After two and a half days of intensive budget debate, the 2025 budget is expected to show a surplus of CHF 242.4 million. This does not include any profit distributions from the National Bank to the cantons. The Canton of Berne is also expecting a surplus for the coming years. Debts totaling CHF 342 million are to be reduced by 2028.
Red pencil applied to investments
However, the canton will still be able to use its money, as it has a large wave of investment ahead of it: several major investment projects have to be financed by 2033, such as a road bypass in Oberaargau or the two university campuses in Bern and Biel.
It has been clear for some time that the canton will not be able to finance these projects without further ado. It therefore already took measures last year. But these alone are not enough.
"We don't want to leave the next generation with a dilapidated infrastructure or mountains of debt," said GLP councillor Tobias Vögeli, summing up the dilemma.
In the current winter session, the cantonal parliament limited the maximum new debt to CHF 550 million with regard to investments - against the wishes of the government and the left-wing Green Party. And it cut back on investment projects.
Painful decisions
Some projects that were already well advanced and widely supported, such as the construction of an educational campus in Burgdorf, had to be abandoned. This project was promised to the town years ago because it had to give up its university of applied sciences location as part of a centralization process.
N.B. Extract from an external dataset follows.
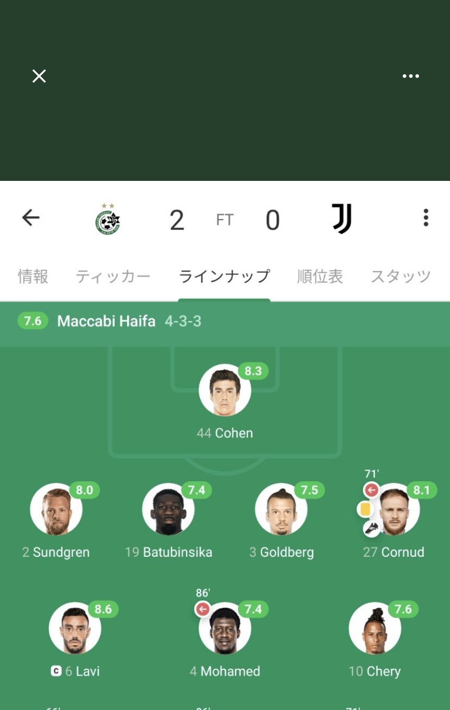Viewport: 450px width, 710px height.
Task: Tap the white X close icon
Action: [39, 76]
The fact that the canton was now breaking this old promise and thus wasting over CHF 14 million in accumulated planning angered many members of the Grand Council. In the end, the decision was very narrowly in favor of cancelling the project.
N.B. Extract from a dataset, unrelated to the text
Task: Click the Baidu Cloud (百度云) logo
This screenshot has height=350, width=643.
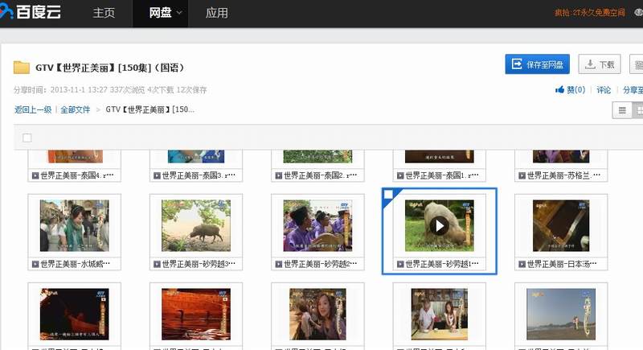Action: pos(32,12)
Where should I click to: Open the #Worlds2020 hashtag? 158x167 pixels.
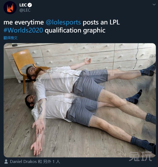pos(23,30)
In addition, the Grand Council canceled its contribution to the renovation of a streetcar line in the city of Berne. The tenor was that it should be replaced by buses. What went unnoticed was that the voters of the city of Berne had only recently given their unequivocal approval to the streetcar renovation.
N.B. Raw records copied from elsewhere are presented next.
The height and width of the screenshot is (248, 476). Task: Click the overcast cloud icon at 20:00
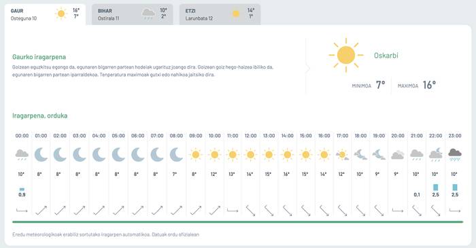pyautogui.click(x=398, y=155)
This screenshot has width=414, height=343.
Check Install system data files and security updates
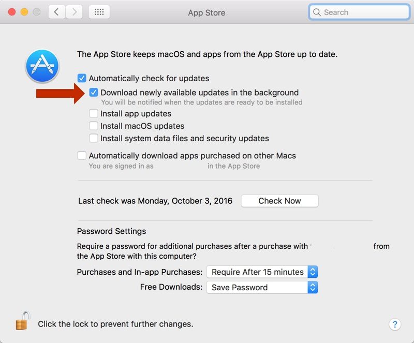tap(94, 138)
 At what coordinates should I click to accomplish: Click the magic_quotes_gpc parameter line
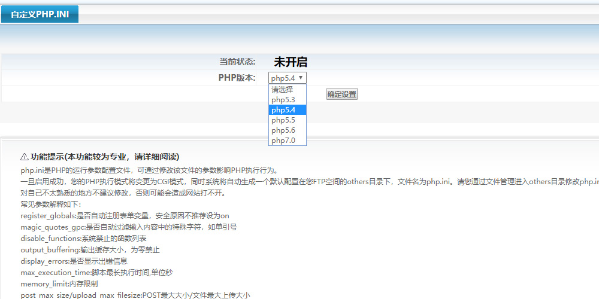128,227
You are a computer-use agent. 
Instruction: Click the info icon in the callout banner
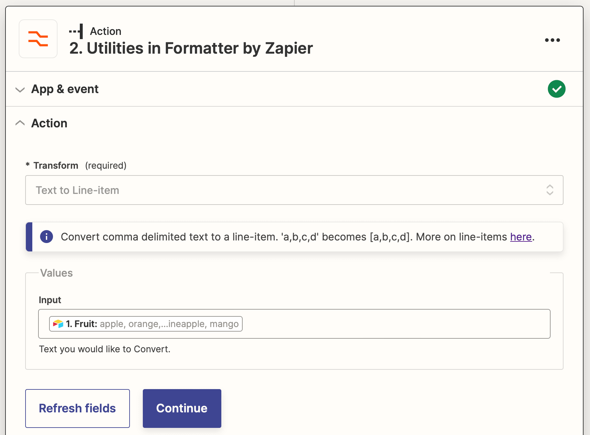click(x=46, y=237)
Left-wing Green Party rejects budget
At the end of the debate, the left-green council minority was disappointed. They had not been able to push through their concerns. On the other hand, the bourgeois majority in the Council was on the move with a thick red pencil and often made the proposals of the bourgeois-dominated Government Council even more stringent.
The bourgeois policy would lead to even more government cuts and gridlock, criticized SP member of parliament Stefan Jordi. "A bitter pill for the people of the Canton of Bern", concluded Councillor Rahel Ruch on behalf of the Greens.
He sees "dawn", countered SVP councillor Samuel Krähenbühl. The path was going in the right direction. The canton was using the funds efficiently where it had set priorities, said Carlo Reinhard, member of the Grand Council of the Free Democrats.
In the end, the Grand Council approved the 2025 budget and the task and financial plan for the coming years by 101 votes to 48 with 2 abstentions.